What Does Validation Actually Mean?

While rewriting some validation logic recently, I got to thinking about how “validation” tends to be an umbrella term that covers related, but distinct, operations. So I went back to the basics in order to find more accurate terminology for each step of the process.

On its own, the term “validate” can be a bit ambiguous. Does it just mean reject invalid input? Clean up the input so that it becomes valid? Something else?

I realized that the operations involved in validation generally include transforming input and accepting/rejecting input. Making different combinations of each of these led me to the following terminology and diagram.

Terminology

Sanitization

  • Transforms: yes
  • Accepts/Rejects: no

Input frequently comes in a little messy (e.g. trailing whitespace). When it comes to validation, stricter is better, but some messes can and should be cleaned up first.

Sanitization does not include the possibility of rejecting input, and the output of this step may still be invalid. The goal is just to improve the odds of passing validation. And depending on the complexity of the input, this step might be rolled into parsing.

There’s another kind of sanitization that I think does not belong here. It’s the kind that makes a value “safe” for a specific context–for example, escaping user input for an SQL query or removing HTML tags. The process I’m describing is more about input, whereas this second kind of sanitization is more about output.

Validation

  • Transforms: no
  • Accepts/Rejects: yes

At this stage, validation is simply determining whether a value is acceptable according to a strict definition. It’s often written in terms of whether an attempt to parse succeeds or fails (for example, TryParse methods are common in .NET; they return a Boolean indicating success, as well as the parsed value). This also helps to keep the source of truth about what is valid in a single place.

Parsing

  • Transforms: yes
  • Accepts/Rejects: yes

The process of parsing is an attempt to extract a value or structure from an alternative representation (e.g. an HTML document) or looser format (e.g. a phone number). If the parse succeeds, the result is a transformation of the input. If it fails, the input is usually rejected outright, although it could also result in a partial success with warnings.
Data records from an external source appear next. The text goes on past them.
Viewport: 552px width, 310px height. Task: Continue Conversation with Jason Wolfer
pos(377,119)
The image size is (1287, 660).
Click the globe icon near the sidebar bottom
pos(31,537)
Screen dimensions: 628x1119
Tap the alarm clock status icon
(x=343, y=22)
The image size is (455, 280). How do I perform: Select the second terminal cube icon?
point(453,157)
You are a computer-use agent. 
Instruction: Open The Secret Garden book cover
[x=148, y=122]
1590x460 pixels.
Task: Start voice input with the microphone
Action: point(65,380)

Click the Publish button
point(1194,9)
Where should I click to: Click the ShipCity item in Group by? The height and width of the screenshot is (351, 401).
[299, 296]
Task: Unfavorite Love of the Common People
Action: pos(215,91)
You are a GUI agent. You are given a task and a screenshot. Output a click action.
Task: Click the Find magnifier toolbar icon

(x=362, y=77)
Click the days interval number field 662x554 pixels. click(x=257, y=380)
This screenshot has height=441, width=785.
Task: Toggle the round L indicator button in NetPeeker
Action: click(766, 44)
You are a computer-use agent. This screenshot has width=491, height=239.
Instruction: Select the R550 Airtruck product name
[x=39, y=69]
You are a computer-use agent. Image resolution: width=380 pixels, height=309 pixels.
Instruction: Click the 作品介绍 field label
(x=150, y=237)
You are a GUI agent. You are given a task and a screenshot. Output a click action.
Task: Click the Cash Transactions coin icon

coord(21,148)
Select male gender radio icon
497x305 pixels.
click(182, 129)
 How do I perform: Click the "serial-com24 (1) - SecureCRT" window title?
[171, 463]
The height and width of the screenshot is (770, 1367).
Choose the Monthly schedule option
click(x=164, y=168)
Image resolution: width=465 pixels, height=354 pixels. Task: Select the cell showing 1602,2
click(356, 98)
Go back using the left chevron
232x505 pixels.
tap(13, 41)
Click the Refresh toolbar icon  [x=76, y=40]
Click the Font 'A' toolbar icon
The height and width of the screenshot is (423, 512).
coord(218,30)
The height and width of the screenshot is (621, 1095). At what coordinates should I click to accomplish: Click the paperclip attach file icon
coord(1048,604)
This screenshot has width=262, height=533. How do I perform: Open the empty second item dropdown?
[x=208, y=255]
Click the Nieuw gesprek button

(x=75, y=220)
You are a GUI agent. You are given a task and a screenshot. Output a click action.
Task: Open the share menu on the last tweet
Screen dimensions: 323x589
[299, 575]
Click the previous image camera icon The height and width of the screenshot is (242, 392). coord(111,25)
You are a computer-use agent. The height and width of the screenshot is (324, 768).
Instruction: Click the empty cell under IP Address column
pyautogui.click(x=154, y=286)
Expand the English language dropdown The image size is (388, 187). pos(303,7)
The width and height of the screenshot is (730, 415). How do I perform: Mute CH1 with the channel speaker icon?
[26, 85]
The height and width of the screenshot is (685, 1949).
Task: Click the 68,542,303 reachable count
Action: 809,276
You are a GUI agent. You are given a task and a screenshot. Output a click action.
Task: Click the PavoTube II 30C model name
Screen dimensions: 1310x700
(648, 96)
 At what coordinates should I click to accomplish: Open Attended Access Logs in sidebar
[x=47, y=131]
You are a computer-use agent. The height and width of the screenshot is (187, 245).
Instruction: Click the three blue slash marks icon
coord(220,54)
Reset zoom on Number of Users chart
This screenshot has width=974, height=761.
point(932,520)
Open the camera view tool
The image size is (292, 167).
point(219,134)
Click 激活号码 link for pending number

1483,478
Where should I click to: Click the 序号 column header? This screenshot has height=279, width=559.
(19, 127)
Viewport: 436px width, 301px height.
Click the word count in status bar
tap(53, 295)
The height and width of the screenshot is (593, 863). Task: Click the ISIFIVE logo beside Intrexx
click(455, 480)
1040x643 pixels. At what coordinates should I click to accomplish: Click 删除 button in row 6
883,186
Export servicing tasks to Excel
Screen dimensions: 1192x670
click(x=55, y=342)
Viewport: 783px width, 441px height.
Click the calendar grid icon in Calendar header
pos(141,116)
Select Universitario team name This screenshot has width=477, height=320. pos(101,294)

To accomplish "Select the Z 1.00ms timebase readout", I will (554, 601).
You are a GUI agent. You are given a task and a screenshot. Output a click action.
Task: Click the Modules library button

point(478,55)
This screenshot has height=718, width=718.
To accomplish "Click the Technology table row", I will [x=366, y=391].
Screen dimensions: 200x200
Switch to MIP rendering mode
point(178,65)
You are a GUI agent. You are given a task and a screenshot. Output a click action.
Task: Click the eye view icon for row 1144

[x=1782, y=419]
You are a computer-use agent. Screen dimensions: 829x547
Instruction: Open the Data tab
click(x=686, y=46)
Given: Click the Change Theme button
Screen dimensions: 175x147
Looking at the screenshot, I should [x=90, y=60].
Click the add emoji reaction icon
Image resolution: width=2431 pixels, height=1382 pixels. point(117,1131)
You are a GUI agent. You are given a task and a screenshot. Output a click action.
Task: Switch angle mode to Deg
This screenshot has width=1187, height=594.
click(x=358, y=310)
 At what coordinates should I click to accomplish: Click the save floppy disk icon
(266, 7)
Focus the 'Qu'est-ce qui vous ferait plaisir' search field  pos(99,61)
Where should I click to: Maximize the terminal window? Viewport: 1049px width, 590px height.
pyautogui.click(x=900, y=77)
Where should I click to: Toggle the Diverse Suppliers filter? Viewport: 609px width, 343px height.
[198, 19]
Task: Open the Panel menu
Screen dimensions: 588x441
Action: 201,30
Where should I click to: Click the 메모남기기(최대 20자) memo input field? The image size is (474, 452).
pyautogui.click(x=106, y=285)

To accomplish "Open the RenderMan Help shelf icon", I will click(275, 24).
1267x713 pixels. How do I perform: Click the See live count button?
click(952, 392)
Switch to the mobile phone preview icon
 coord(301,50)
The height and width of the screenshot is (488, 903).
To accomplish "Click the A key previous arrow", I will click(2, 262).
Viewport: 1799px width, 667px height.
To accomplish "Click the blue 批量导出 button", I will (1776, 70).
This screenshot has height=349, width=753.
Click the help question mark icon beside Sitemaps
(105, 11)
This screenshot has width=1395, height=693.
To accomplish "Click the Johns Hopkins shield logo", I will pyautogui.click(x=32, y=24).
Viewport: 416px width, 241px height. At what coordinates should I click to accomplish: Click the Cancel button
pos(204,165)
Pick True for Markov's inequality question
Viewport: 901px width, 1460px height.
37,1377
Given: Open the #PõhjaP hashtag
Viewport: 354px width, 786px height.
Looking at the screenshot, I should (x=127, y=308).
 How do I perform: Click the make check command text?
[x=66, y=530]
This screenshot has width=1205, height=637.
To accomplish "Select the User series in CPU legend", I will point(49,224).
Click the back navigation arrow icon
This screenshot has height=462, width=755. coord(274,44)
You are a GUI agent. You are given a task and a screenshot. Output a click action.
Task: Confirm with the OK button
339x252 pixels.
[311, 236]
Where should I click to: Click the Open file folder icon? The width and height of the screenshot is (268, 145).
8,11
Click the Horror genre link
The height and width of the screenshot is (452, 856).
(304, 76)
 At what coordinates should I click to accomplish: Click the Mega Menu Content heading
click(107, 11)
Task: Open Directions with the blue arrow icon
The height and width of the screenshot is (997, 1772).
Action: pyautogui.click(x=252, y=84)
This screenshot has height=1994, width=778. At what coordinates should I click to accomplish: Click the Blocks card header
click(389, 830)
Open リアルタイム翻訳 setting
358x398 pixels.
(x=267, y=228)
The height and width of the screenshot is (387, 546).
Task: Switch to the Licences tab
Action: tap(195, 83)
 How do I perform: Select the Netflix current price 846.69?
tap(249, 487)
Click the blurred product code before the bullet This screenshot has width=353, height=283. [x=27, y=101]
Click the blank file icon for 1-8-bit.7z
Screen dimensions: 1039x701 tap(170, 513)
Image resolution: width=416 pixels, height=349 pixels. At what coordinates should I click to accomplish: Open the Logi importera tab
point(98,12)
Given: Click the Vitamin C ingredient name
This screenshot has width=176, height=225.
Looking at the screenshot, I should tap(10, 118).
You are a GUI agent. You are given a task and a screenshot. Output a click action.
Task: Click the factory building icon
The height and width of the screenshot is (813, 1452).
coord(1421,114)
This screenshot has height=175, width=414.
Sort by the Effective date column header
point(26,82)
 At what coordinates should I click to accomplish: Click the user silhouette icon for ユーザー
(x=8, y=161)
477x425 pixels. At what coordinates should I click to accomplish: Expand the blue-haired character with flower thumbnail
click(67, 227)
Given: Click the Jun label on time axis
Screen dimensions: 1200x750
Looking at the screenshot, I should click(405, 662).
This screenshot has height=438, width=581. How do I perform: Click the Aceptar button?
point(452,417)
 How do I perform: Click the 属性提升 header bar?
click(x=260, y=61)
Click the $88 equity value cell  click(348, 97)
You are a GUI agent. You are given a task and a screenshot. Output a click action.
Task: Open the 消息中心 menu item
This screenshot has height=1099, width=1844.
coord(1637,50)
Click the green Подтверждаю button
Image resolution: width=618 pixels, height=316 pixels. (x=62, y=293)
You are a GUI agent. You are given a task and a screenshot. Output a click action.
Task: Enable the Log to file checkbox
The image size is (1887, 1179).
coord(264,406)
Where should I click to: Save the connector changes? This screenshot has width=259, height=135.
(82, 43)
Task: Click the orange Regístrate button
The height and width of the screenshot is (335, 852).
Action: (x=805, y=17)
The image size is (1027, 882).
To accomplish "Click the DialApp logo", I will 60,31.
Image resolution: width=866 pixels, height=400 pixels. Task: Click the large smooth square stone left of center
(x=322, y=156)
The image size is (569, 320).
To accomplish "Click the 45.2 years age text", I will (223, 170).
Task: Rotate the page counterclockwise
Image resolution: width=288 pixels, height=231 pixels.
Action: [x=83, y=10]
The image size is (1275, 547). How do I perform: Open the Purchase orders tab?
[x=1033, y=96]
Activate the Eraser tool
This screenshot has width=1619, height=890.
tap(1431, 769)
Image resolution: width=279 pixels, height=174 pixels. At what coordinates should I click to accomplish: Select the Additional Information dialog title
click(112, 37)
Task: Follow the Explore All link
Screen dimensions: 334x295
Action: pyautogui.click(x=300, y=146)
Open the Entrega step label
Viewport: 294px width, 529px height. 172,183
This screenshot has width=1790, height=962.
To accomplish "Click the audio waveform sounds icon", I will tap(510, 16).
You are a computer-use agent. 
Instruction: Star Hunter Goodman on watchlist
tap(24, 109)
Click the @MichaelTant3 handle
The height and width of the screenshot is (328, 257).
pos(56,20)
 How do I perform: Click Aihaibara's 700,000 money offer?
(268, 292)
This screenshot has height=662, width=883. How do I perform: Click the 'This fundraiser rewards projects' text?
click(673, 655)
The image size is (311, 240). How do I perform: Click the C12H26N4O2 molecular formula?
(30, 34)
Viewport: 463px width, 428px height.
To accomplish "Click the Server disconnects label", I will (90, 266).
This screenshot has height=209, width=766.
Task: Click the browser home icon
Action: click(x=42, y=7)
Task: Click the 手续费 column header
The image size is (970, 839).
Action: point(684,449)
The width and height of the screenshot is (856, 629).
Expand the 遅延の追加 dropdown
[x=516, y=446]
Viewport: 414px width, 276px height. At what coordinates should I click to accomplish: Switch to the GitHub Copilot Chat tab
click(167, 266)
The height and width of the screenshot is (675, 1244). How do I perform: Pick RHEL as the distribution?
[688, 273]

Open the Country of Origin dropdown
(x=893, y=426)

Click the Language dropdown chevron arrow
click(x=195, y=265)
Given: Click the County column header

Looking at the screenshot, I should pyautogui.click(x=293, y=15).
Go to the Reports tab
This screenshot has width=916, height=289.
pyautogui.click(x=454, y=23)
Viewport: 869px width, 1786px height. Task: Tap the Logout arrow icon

When parsing structured data, you might have separate notions of “well-formed” vs “valid.” For example, an XML document is well-formed if it contains correct XML syntax, but it still may not be valid according to its document type definition (DTD).

Normalization

  • Transforms: yes
  • Accepts/Rejects: no

Normalization has the same signature as sanitization, but a different motivation. Whereas sanitization seeks to remove meaningless characters from the input, normalization seeks to produce a standard output. As a result, it is normally applied after validation.

Conclusion

As usual, naming things is difficult. However, there is value in coming up with terminology that is specific rather than broad, and then using that terminology consistently. The terminology I’ve defined here may not apply to all projects, but at least within my own project, it will more clearly communicate the intent of different sorts of validation.